# Extracto de la página
----------------
Haz caer al objetivo en tu seducción creando la
tentación adecuada: un destello de los placeres por venir. Así como la
serpiente tentó a Eva con la promesa del conocimiento prohibido, tú debes
despertar en tus objetivos un deseo que no puedan controlar. Busca su
debilidad, esa fantasía aún por conseguir, y da a entender que puedes
alcanzarla. Podría ser riqueza, podría ser aventura, podrían ser placeres
prohibidos y vergonzosos; la clave es que todo sea vago. Pon él premio ante sus
ojos, aplazando la satisfacción, y que su mente haga el resto. El futuro
parecerá pletórico de posibilidades. Estimula una curiosidad más intensa que
las dudas y ansiedades que la acompañan, y ellos te seguirán.
EL OBJETO TENTADOR.
Un día de la década de 1880, el caballero don Juan de
Todellas paseaba por un parque de Madrid cuando vio a una mujer de poco más de
veinte años bajar de un coche, seguida de un niño de dos y un aya. La joven iba
elegantemente vestida, pero lo que robó el aliento a don Juan fue su parecido
con una mujer que él había conocido tres años antes. Era imposible que fuese la
misma persona. Aquella otra mujer, Cristeta Moreruela, era corista en un teatro
de segunda. Era huérfana y muy pobre; sus circunstancias no habrían podido
cambiar tanto. Don Juan se acercó:
el mismo hermoso rostro. Y luego oyó su voz. Se asustó
tanto que tuvo que sentarse: era en efecto la misma mujer.
Don Juan era un seductor incorregible, con innumerables
conquistas de toda laya. Pero recordaba con toda claridad su aventura con
Cristeta, a causa de la extrema juventud de ella; era la muchacha más
•encantadora que él hubiera conocido nunca. La había visto en el teatro,
cortejado asiduamente y logrado convencer de viajar con él a una ciudad costera.
Aunque tenían habitaciones separadas, nada pudo detener a don Juan: inventó una
historia de problemas de negocios, se ganó su simpatía, y en un momento de
ternura abusó de la debilidad de ella. Días después la dejó, con el pretexto de
ocuparse de un negocio. No creyó volver a verla jamás.
----------------
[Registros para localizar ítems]
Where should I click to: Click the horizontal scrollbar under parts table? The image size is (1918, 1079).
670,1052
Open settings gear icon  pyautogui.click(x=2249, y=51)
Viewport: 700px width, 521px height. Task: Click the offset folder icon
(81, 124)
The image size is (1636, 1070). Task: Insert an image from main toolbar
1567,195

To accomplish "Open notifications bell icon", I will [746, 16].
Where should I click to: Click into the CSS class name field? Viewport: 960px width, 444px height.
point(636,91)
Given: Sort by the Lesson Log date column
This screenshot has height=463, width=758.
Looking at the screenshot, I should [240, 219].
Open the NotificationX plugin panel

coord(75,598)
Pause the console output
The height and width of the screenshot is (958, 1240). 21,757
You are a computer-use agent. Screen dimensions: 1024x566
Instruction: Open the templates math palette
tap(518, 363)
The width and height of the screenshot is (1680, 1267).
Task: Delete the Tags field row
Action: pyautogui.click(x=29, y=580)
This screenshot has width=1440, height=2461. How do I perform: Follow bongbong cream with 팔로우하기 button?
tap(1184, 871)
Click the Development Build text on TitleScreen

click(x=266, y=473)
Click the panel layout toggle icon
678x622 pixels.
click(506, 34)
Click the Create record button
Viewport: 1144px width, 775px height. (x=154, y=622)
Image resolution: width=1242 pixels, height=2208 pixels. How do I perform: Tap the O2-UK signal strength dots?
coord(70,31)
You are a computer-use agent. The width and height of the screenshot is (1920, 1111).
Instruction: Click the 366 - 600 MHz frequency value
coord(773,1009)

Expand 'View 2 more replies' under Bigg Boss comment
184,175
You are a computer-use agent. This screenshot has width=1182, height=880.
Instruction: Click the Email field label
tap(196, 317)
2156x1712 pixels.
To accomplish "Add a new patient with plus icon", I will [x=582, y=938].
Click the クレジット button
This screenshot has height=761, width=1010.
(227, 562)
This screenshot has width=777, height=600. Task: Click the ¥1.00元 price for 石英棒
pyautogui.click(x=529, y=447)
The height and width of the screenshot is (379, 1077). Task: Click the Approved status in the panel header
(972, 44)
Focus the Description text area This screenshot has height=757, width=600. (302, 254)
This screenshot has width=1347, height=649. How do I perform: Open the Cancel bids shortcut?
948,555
----------------
# Tareas escritas
a - Según el fragmento, ¿a qué se dedicaba Cristeta Moreruela?
b - Por favor, reproduce el fragmento desde "Don Juan era" hasta "a verla jamás.", ambos inclusive.

# Respuestas esperadas
a - Era corista en un teatro de segunda.

b -
Don Juan era un seductor incorregible, con innumerables
conquistas de toda laya. Pero recordaba con toda claridad su aventura con
Cristeta, a causa de la extrema juventud de ella; era la muchacha más
•encantadora que él hubiera conocido nunca. La había visto en el teatro,
cortejado asiduamente y logrado convencer de viajar con él a una ciudad costera.
Aunque tenían habitaciones separadas, nada pudo detener a don Juan: inventó una
historia de problemas de negocios, se ganó su simpatía, y en un momento de
ternura abusó de la debilidad de ella. Días después la dejó, con el pretexto de
ocuparse de un negocio. No creyó volver a verla jamás.